Re: encoding question

From
Ivo Rossacher
Date:
Am Montag, 20. März 2006 23.56 schrieb Ben K.:
> Hi,
>
> My main server is on Solaris (LANG=C), postgresql 8.1.0, with encoding
> SQL_ASCII.

SQL_ASCII is not an encoding. It marks that there is no encoding and therefore
no check of the stored byte codes. This means that the client is fully
responsible for the correctness of the byte codes. If the client does no
checks on the byte codes it is possible for the user to enter non ascii
characters which will create trubles when sent to the unicode server.

You can find several different solutions for this kind of issues in the
archives. Which to use depends on the details of your problem.

Best Regards
Ivo

>
> I'm trying to set up a backup server on linux (LANG=en_US.UTF-8), with
> encoding UTF8.
>
> I thought UTF8 was safe if all I have is ascii, since there was a relevant
> discussion in this list a short while ago, but I'm getting this error, for
> a few records (out of tens of thousands in that database).
>
> ===============
> ERROR:  invalid UTF-8 byte sequence detected near byte 0x85
> CONTEXT:  COPY tblcoursesinfo, line 30, column title: "Seminar in<85>
> ..."
> ===============
>
> The dump was created by 8.1.0's pg_dump with no options.
>
> That line in the dump has the following contents.
>
> Text:
>
> n<85>       Knowledg
>
> Binary:
>
> 02e2100: 6e85 2020 2020 2020 2020 2020 2020 2020  n.
> 02e2110: 2020 2020 2020 2020 2020 2020 2020 2020
> 02e2120: 2020 2020 2020 2020 2020 2020 2020 2020
> 02e2130: 2020 2020 2020 2020 2020 2020 2020 2020
> 02e2140: 2020 2020 2020 2020 2020 2020 2020 2020
> 02e2150: 2020 2020 2020 2020 2020 2020 2020 2020
> 02e2160: 2020 2020 2020 2020 2020 2020 2020 2020
> 02e2170: 2020 2020 2020 2009 4b6e 6f77 6c65 6467         .Knowledg
>
> Where could this be coming from? Would appreciate help.
>
>
> Regards,
>
> Ben K.
> Developer
> http://benix.tamu.edu
>
> ---------------------------(end of broadcast)---------------------------
> TIP 6: explain analyze is your friend

Re: encoding question

From
Tom Lane
Date:
"Ben K." <bkim@coe.tamu.edu> writes:
> I thought UTF8 was safe if all I have is ascii,

It is, but evidently what you have is not all ASCII.

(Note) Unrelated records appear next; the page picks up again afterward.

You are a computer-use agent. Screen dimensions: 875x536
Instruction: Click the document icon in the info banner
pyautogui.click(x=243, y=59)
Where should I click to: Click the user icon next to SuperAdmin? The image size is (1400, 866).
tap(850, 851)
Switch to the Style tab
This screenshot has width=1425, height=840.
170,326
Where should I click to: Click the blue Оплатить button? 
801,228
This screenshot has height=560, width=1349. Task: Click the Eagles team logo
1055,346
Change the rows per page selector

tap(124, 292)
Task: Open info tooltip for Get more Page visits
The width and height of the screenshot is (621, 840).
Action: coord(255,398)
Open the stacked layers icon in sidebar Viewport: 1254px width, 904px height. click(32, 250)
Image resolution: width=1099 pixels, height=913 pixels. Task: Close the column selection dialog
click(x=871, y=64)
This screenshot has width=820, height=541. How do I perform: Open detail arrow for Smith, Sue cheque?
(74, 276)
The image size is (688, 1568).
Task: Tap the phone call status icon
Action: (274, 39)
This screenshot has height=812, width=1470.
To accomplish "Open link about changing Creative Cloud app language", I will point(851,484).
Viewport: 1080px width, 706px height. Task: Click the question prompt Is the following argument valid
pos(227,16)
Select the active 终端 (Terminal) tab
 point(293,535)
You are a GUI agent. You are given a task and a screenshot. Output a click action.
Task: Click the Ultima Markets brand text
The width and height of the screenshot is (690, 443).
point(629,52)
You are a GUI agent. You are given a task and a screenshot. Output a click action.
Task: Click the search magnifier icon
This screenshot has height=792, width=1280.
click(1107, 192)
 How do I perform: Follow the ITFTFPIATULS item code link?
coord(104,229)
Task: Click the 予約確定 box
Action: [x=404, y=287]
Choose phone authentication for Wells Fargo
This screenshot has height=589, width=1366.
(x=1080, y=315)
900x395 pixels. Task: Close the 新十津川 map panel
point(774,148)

> ERROR:  invalid UTF-8 byte sequence detected near byte 0x85

Looks to me like it might have been meant as LATIN1 or one of
the other single-byte ASCII-extension encodings.

If you think your data should be all ASCII, then you have some
data-cleaning to do.

            regards, tom lane

Re: encoding question

From
"Ben K."
Date:
>> ERROR:  invalid UTF-8 byte sequence detected near byte 0x85
> Looks to me like it might have been meant as LATIN1 or one of
> the other single-byte ASCII-extension encodings.

Thanks. Indeed it has non-ascii and wouldn't be covered by SQL_ASCII, I
see now.

I never suspected there'd be non-ascii in the data since we do cleansing
before script-loading the data, but we use other input methods too, so am
not sure where they came from.

I didn't specify encoding when doing initdb when upgrading to 8.1.0, and
think it was where I could have prevented this problem, but I'm not sure.

I'm suspecting so because of this article (At least for locale C - since I
did not specify encoding and got UTF on linux with en_US.UTF-8). Is it
valid for 8.1.0?

http://www.commandprompt.com/ppbook/x17149
"ENCODING = encoding
...
If the ENCODING keyword is unspecified, PostgreSQL will create a
database using its default encoding. This is usually SQL_ASCII, though
it may have been set to a different default during the initial
configuration of PostgreSQL (see Chapter 2 for more on default
encoding)."

And I'm getting this from pgAdmin III. I guess this is the reason why
you all say avoid SQL_ASCII?

"Database encoding The database ... is created to store data using
the SQL_ASCII encoding. This encoding is defined for 7 bit characters
only; the meaning of characters with the 8th bit set (non-ASCII
characters 127-255) is not defined. Consequently, it is not possible for
the server to convert the data to other encodings. If you're storing
non-ASCII data in the database, you're strongly encouraged to use a
proper database encoding representing your locale character set to take
benefit from the automatic conversion to different client encodings when
needed. If you store non-ASCII data in an SQL_ASCII database, you may
encounter weird characters written to or read from the database, caused
by code conversion problems. This may cause you a lot of headache when
accessing the database using different client programs and drivers. For
most installations, Unicode (UTF8) encoding will provide the most
flexible capabilities."

Could anyone comment if the method in this url is valid and reasonably
safe? (At this time the problem seems almost harmless except for a few
records not being loaded, but it'll need to be fixed.)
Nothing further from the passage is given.